Pacific Booker Minerals Confirms Termination of American Eagle Golds Unsolicited Takeover Bid
The bid, which was made without prior invitation, was announced by American Eagle Gold Corp. on April 14, 2026. American Eagle, which trades on the OTCQB market under the symbol AMEGF, had offered to acquire all of Pacific Booker's shares in an all‑share transaction. The offer was rejected by Pacific Booker's board and shareholders. On April 29, 2026, the board issued a circular recommending that shareholders reject the bid. The board’s recommendation was based on an opinion from INFOR Financial that the offer was financially inadequate and that the company’s full and fair value was not reflected in the bid price.
Pacific Booker’s response to the bid has been to launch a strategic review process. The review is led by an independent Special Committee of the board and is intended to maximize value for shareholders by exploring alternatives to the unsolicited offer. According to a press release issued on June 2, 2026, the company also established a Technical Advisory Board (TAB) to provide independent technical oversight of the Morrison project and related studies. The TAB is expected to assist in the preparation of a future Preliminary Economic Assessment and to help evaluate potential strategic partners.
The June 2 release also noted that Kent Zehr, a member of the TAB, had been described as a Professional Engineer. However, the Association of Professional Engineers and Geoscientists of Alberta (APEGA) had lapsed Zehr’s membership as of December 31, 2025. The company acknowledged that the description was incorrect and that Zehr should not have been identified as a Professional Engineer in the release.
The termination of the takeover bid does not end Pacific Booker's strategic review. The company stated that it will continue the review process and that it expects to complete the review by mid‑June 2026. The review will involve outreach to potential strategic counterparties and the use of a technical data room managed by the company’s financial advisor, RCI Capital Group Inc. The company’s website indicates that it has engaged RCI to manage the broader strategic review and to assist in evaluating alternative transaction options.
The Morrison deposit, located in the British Columbia interior, is a large‑scale copper‑gold‑molybdenum porphyry deposit.
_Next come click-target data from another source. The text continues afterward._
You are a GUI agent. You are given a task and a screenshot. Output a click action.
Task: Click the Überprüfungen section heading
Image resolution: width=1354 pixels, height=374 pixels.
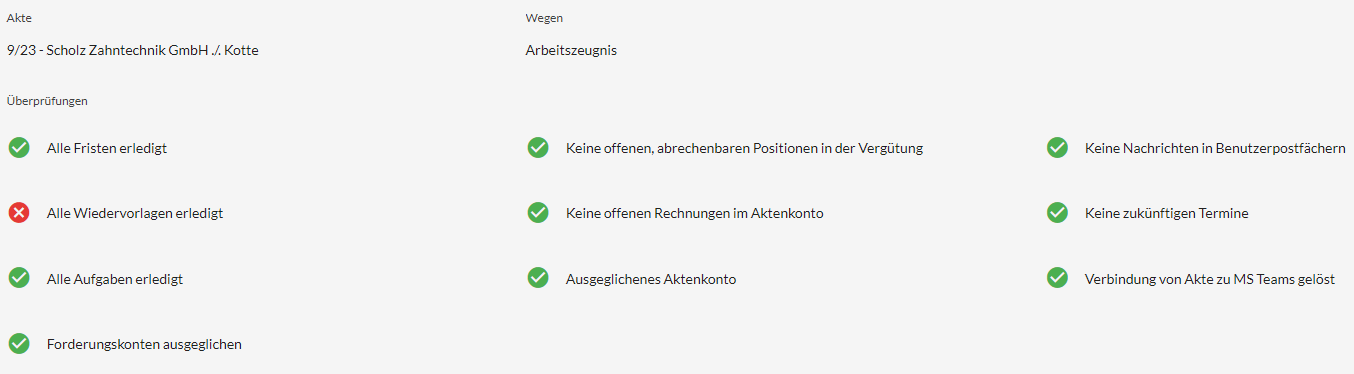(47, 101)
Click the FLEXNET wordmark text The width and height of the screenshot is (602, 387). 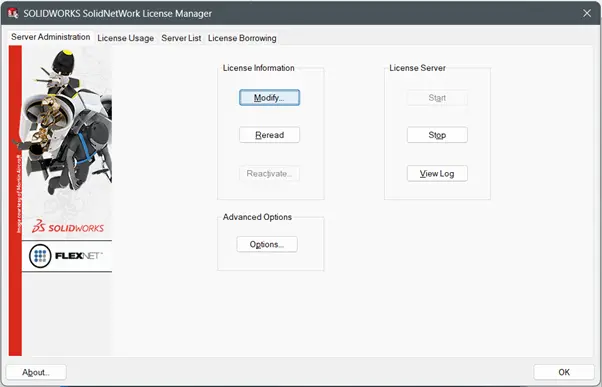click(x=79, y=256)
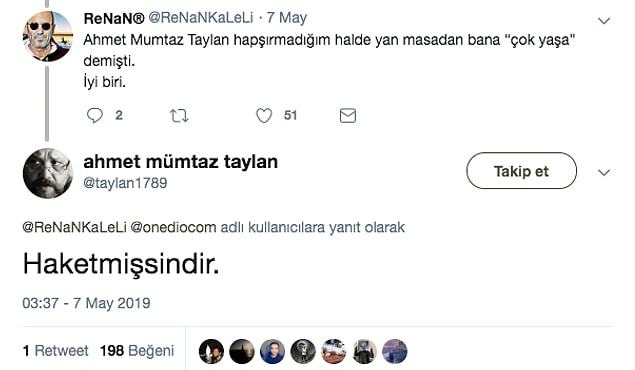Open direct message envelope icon
Viewport: 635px width, 370px height.
347,116
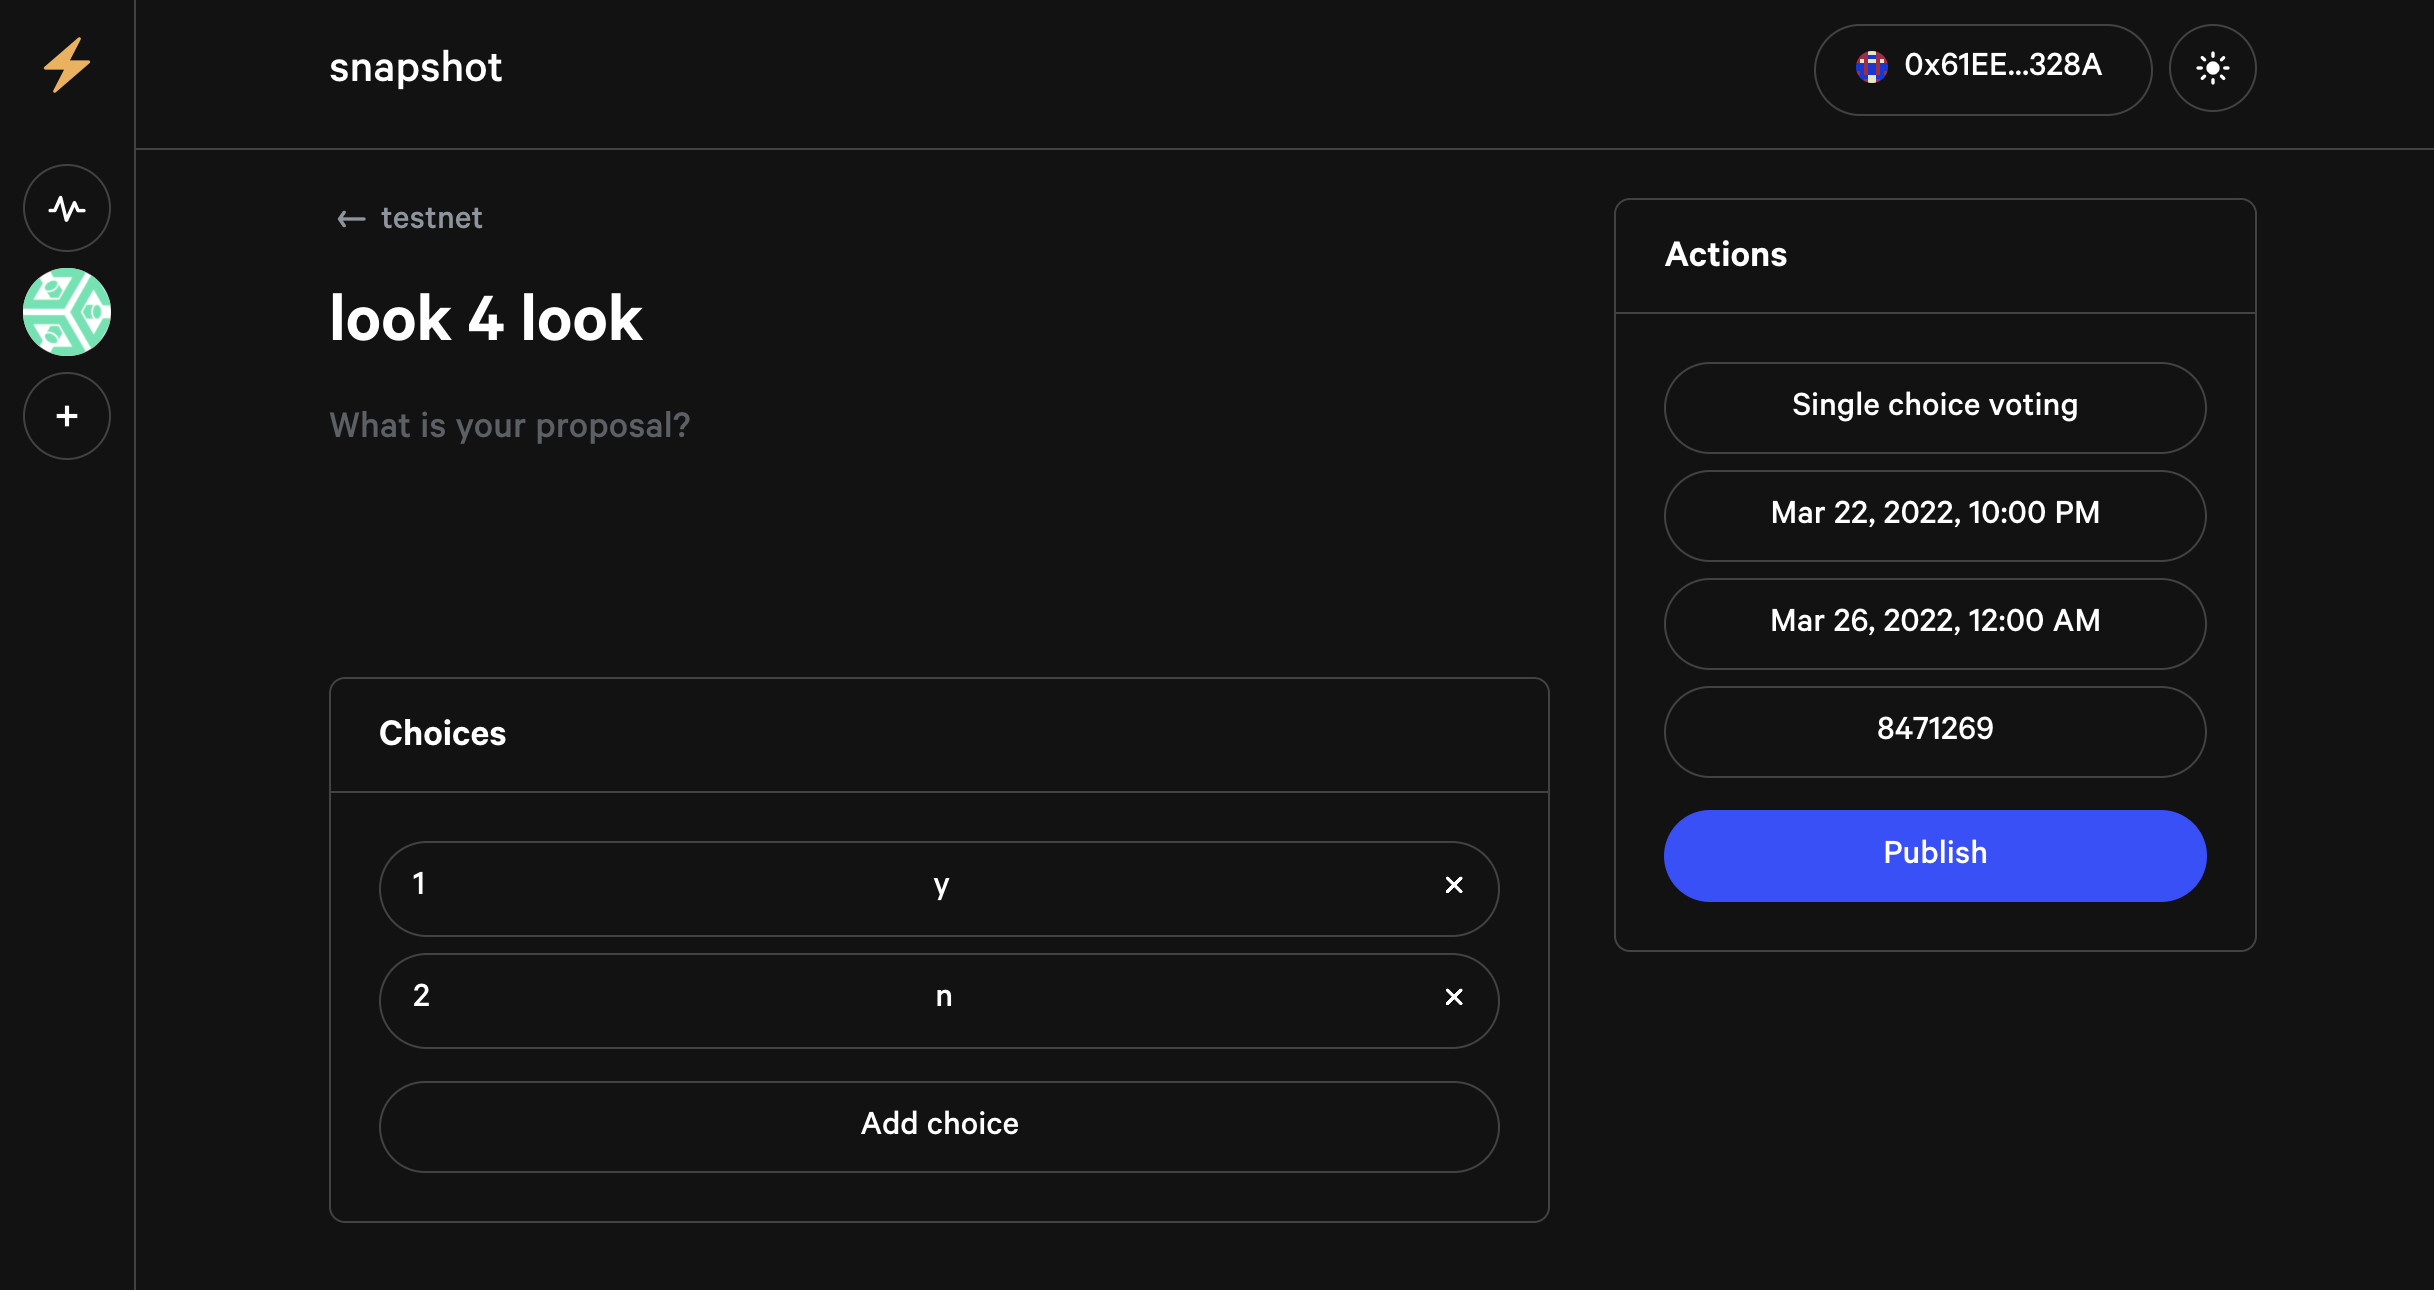The height and width of the screenshot is (1290, 2434).
Task: Add a new choice to the proposal
Action: 938,1126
The company’s exploration program has produced a high‑grade resource estimate and is in advanced stages of development. The deposit is situated in a Tier‑1 jurisdiction, which provides a stable regulatory environment for mining projects.
The bid termination was announced by American Eagle Gold Corp. on June 5, 2026, in a statement that thanked the Lake Babine Nation for its support of the proposed acquisition. The company also expressed its appreciation for the constructive relationship built in the region and wished Pacific Booker shareholders success moving forward.
In summary, Pacific Booker Minerals Inc. has confirmed that American Eagle Gold Corp. has withdrawn its unsolicited takeover bid. The company will continue its strategic review, led by an independent Special Committee, and will maintain the Technical Advisory Board to support the development of the Morrison project. The company’s next steps include finalizing the review, engaging potential partners, and continuing to advance the Morrison deposit toward production.